● YOUR GOAL: Locate the string "Choose" in the records below. Copy every line where it occurs.

━━━━━ DATA PROVIDED ━━━━━

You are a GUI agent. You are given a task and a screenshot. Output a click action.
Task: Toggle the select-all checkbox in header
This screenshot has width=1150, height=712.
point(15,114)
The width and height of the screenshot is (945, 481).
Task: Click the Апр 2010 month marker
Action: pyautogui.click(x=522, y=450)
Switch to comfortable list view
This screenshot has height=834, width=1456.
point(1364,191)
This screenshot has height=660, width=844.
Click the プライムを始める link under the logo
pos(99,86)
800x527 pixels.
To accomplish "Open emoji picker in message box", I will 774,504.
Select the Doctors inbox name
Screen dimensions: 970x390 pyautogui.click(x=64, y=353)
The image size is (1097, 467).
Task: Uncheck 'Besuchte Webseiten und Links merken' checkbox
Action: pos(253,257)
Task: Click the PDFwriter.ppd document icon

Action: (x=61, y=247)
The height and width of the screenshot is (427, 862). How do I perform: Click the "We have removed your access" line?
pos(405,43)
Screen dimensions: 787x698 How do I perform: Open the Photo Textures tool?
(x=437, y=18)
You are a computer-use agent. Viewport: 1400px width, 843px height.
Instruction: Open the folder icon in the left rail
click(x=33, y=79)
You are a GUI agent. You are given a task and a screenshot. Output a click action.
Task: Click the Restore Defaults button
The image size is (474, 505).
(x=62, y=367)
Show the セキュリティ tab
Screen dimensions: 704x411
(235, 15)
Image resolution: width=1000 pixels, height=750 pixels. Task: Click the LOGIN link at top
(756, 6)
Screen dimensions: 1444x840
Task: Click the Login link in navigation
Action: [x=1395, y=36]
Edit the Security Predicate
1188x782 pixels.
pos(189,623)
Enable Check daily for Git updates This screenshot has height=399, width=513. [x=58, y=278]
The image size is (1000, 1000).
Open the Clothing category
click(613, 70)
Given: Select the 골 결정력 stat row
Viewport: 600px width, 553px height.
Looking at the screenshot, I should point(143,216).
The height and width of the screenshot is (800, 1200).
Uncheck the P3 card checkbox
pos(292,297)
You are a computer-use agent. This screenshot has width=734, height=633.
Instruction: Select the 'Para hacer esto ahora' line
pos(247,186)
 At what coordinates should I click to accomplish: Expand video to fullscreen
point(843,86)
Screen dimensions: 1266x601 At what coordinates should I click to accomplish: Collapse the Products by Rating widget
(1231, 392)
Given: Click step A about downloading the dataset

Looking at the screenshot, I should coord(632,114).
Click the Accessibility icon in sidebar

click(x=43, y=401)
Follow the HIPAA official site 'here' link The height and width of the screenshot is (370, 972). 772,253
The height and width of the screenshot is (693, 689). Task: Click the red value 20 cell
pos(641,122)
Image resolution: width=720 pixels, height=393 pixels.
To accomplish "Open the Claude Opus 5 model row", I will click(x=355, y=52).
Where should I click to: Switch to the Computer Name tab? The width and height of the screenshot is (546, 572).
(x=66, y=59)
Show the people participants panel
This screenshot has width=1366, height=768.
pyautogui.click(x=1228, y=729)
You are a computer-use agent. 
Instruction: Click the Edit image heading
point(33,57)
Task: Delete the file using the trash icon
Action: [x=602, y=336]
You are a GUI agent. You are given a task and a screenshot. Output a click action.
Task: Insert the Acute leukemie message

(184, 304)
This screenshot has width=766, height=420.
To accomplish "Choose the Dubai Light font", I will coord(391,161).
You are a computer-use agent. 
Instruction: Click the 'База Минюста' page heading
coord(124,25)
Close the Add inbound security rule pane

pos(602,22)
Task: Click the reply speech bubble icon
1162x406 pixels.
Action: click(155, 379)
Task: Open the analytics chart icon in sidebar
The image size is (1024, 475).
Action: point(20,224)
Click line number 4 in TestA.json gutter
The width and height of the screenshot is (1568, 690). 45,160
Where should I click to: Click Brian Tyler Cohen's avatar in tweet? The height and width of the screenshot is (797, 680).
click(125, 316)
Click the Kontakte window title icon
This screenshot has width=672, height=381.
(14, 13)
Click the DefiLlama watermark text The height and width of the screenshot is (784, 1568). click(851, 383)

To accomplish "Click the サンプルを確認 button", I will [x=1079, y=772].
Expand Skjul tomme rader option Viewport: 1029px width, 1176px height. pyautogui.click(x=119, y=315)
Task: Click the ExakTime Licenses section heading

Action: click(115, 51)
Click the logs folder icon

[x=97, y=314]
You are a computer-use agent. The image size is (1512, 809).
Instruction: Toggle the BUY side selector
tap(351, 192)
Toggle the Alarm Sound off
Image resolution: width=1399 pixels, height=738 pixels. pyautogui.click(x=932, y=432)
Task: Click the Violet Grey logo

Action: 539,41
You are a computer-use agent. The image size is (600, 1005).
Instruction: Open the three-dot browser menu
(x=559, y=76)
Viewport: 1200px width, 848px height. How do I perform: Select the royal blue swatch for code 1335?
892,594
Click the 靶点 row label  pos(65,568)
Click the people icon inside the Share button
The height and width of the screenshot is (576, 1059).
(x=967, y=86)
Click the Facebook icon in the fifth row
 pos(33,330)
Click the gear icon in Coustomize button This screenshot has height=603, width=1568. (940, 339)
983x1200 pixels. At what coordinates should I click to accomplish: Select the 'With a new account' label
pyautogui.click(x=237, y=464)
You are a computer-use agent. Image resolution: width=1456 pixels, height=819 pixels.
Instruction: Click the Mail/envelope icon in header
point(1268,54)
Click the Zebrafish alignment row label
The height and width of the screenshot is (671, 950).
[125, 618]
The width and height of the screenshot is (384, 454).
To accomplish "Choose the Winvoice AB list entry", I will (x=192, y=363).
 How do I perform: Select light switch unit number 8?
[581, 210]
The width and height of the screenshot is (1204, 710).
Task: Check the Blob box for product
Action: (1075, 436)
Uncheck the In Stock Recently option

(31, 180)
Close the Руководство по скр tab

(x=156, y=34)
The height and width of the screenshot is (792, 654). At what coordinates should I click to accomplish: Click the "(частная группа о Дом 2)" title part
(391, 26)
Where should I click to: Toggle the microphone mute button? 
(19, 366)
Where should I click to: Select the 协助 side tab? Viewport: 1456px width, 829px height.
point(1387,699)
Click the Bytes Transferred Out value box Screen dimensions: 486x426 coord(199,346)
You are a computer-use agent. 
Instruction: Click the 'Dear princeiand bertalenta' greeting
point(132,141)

━━━━━

● RESPONSE AREA:
To accomplish "Choose the Dubai Light font", I will coord(391,161).
To accomplish "Choose the Winvoice AB list entry", I will (x=192, y=363).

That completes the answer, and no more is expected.